**TASK BRIEF:** Report how many of the stored entries lines below contain the string "width", treating uppercase and lowercase as different. Give only the number.

**Stored entries:**
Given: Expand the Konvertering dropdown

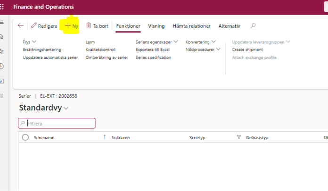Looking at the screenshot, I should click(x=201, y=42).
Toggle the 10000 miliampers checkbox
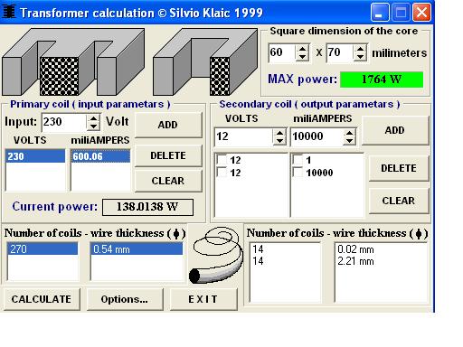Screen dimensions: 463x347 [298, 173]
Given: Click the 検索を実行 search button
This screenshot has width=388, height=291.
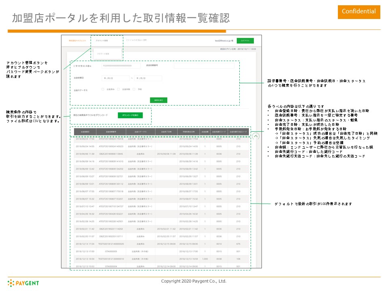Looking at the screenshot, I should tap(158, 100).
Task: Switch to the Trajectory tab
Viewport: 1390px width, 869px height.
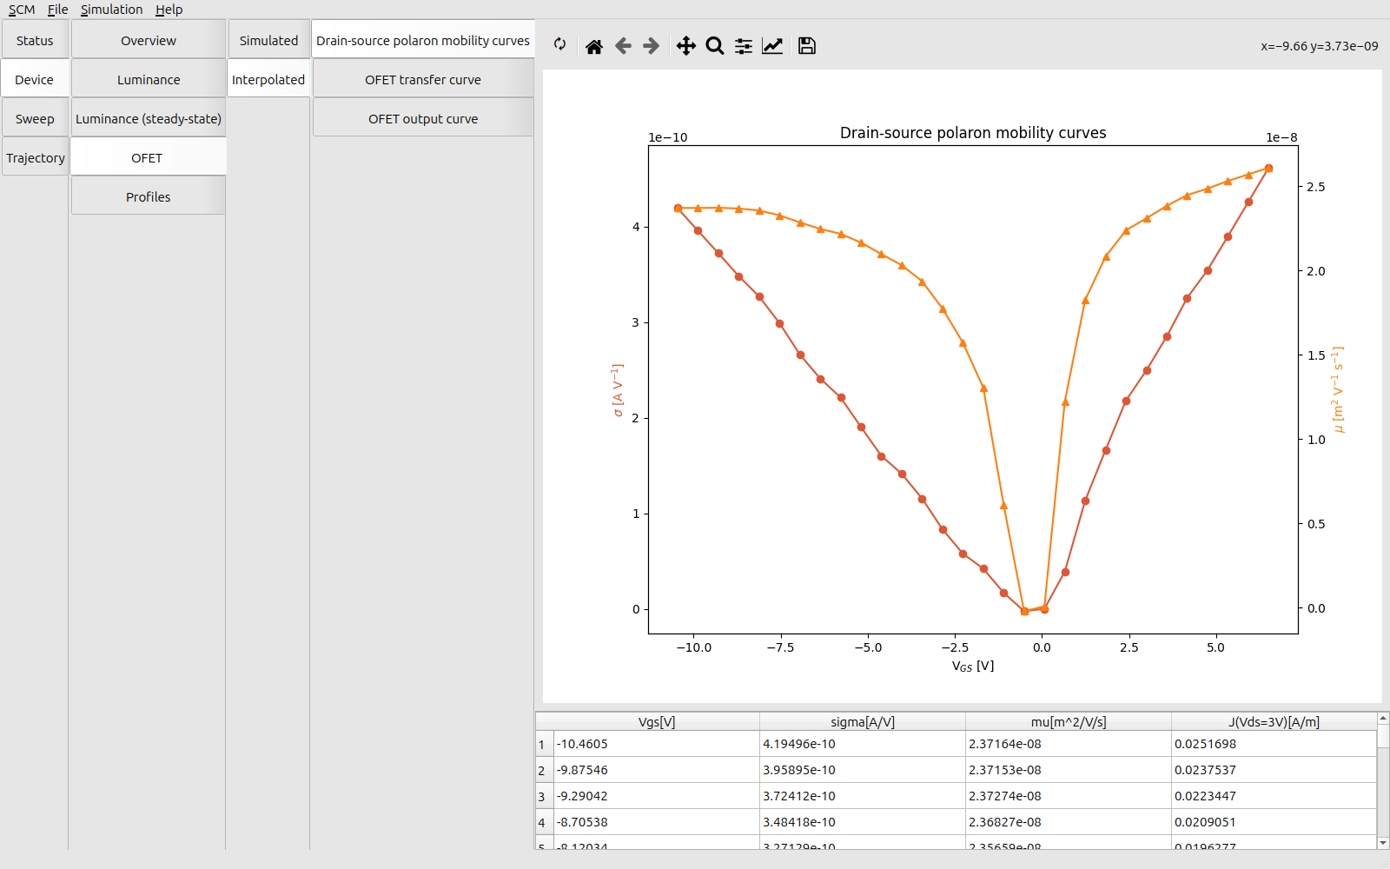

**EXERCISE RESULT:** 2